Global airlines' body International Air Transport Association on Tuesday asked the government to improve infrastructure and cut costs and ‘excessive’ taxation on aviation, saying it could be done by preparing a national aviation policy in India.
"Solutions to these (problems) must be coordinated across all ministries and levels of government. That is why I have called for India to formulate a national aviation policy.
"The call was not for special favours or preferential treatment.
"But rather for a coordinated policy framework that would facilitate growth," Director General of International Air Transport Association Tony Tyler said in New Delhi.
Addressing a Confederation of Indian Industry conference on aviation, he stressed that a stronger aviation sector would act as a catalyst for wider economic benefits.
"Growth is important for India -- not just the aviation industry. Indian economic growth is running at about five per cent. That's near-half of what it used to be.
"And Finance Minister P Chidambaram had a difficult job finding the right levers to pull in order to move towards a more balanced budget which creates the conditions for growth and prosperity.
"Sadly, once again the Finance Minister did not include the aviation industry in his plans, as a strong catalyst for economic growth -- continuing to see it only as a source of taxation," Tyler said.
Maintaining that aviation and aviation-related tourism in India supported 1.5 per cent of GDP or over Rs 900 billion of business and 1.8 per cent of the workforce -- which is 8.8 million jobs.
"And these are good jobs. For those 1.7 million directly employed in transport, each generates about 1.3 million rupees in value added to the Indian economy -- or about ten times the Indian average," the IATA chief said.
The government should focus on improving infrastructure, reducing costs and evolving a more reasonable taxation structure.
These remain "absolutely critical to India's long- term success," Tyler said.
He suggested a series of measures that industry and government could take on a near-to-medium term to deliver tangible benefits, including in the fields of safety, security and e-freight.
Referring to the proposal to establish a Civil Aviation Authority to replace Directorate General of Civil Aviation, he said India should take full advantage of the IATA Operational Safety Audit and the IATA Safety Audit for Ground Operations to enhance capacity building and skill development.
"As India turns a new page in its safety regulation, I urge the incoming CAA to consider incorporating the IOSA standards into India's safety oversight framework for airlines. And ISAGO will be valuable tool for enhancing safety on the ground," the IATA DG said.
Pointing out that security was top priority not only of governments but also airlines, the IATA chief was of the opinion that the current 'one-size-fits all' perspective to security for both cargo and passengers was not sustainable.

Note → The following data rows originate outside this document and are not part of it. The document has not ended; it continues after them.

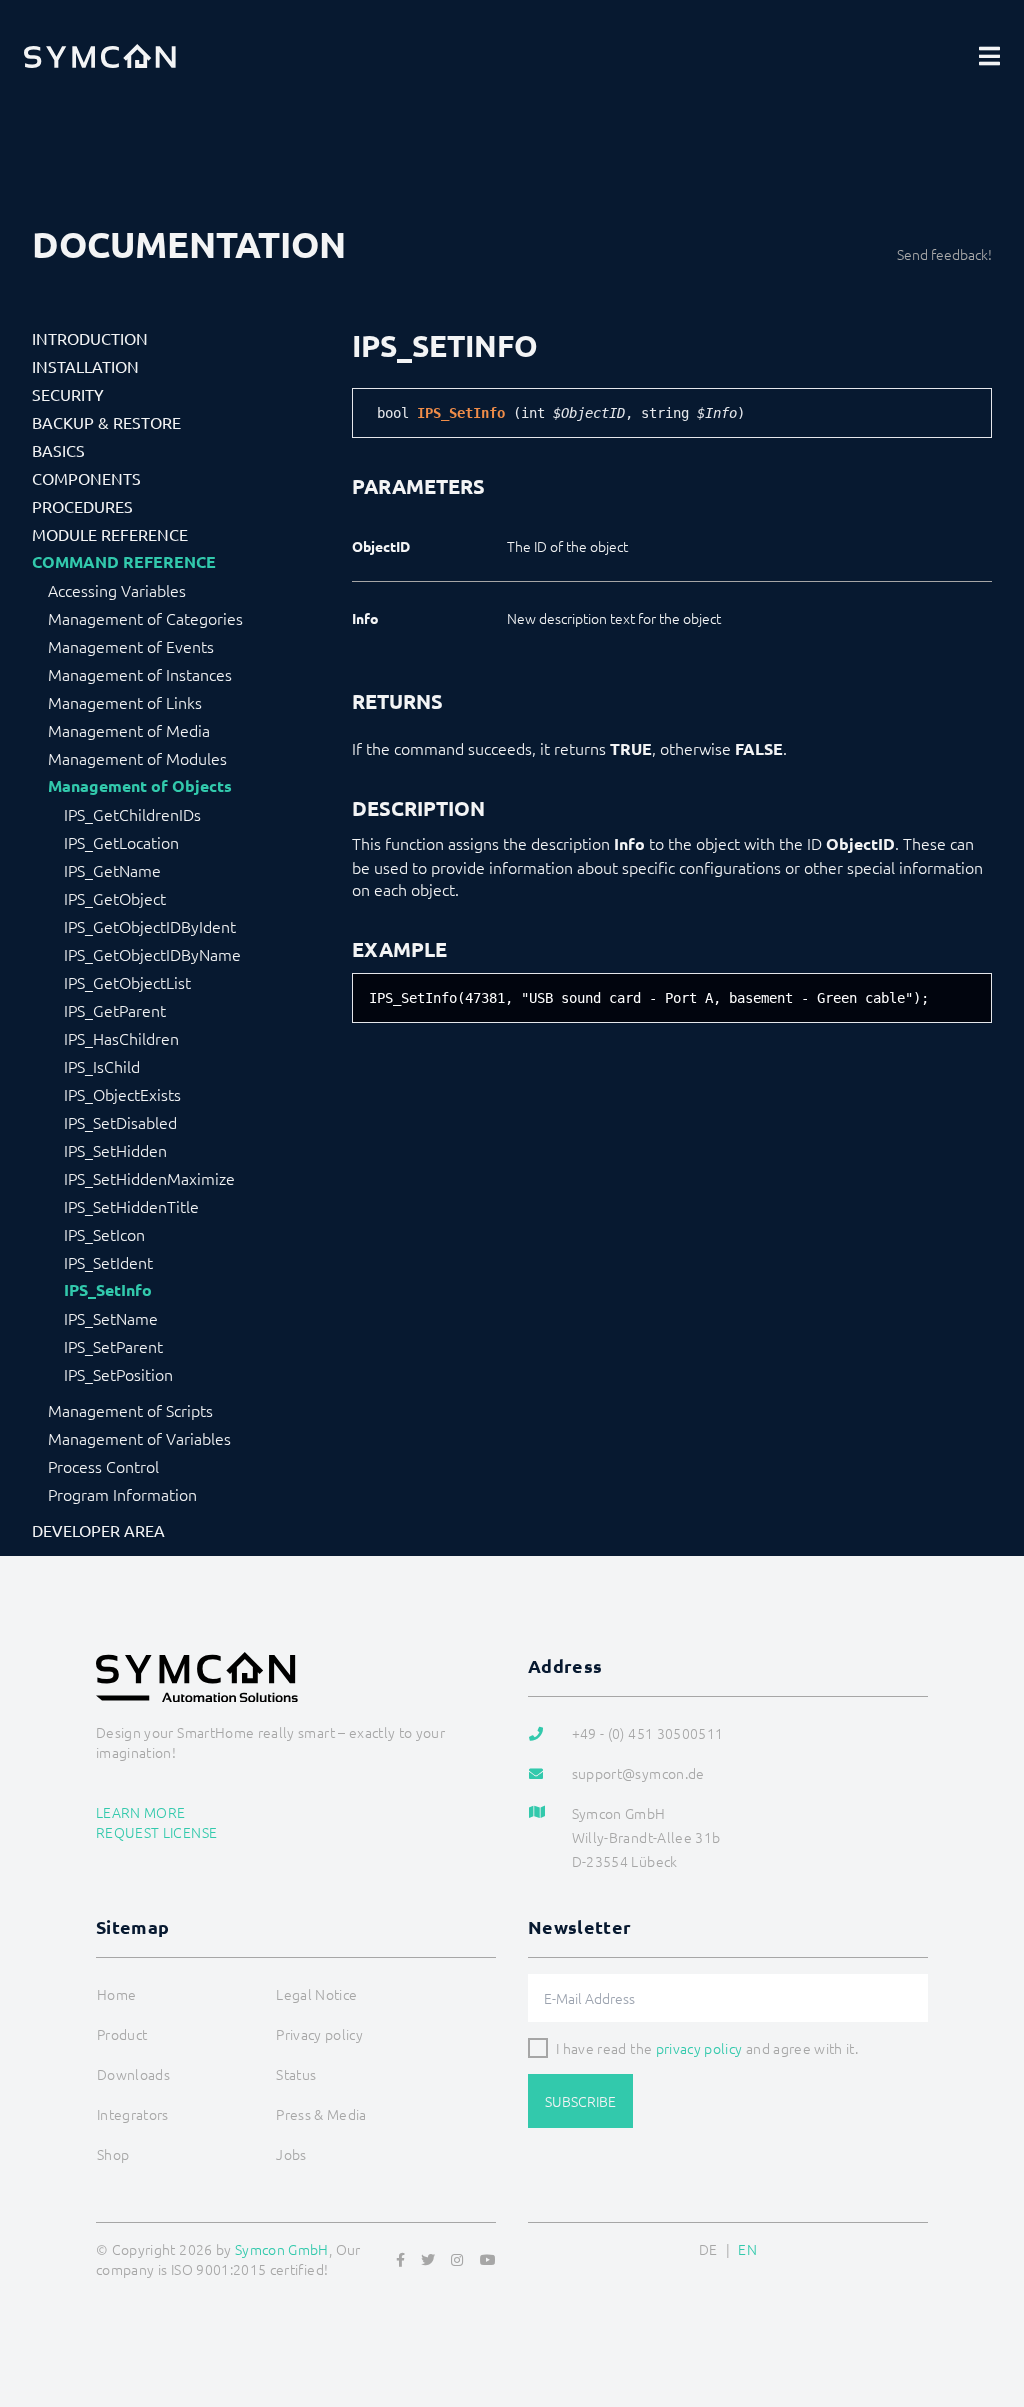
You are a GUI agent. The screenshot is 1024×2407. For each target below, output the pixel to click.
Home (116, 1994)
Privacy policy (319, 2034)
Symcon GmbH (282, 2249)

"We need an approach that focusses on outcomes and not processes. And we should make the best use of scarce resources by taking a risk-based approach -- recognising that the vast majority of cargo and passengers pose absolutely no threat to aviation or national security," Tyler said.
Referring to the 2008 IATA initiative to do away with paper tickets by all airlines across the globe, the IATA DG said, "By 2015, we are trying to do the same with cargo with 100 per cent conversion to e-air waybills -- an important step in the overall e-freight vision. It is incredible that in the internet age, 50 million tonnes of air cargo shipment still rely largely on paper-based processes."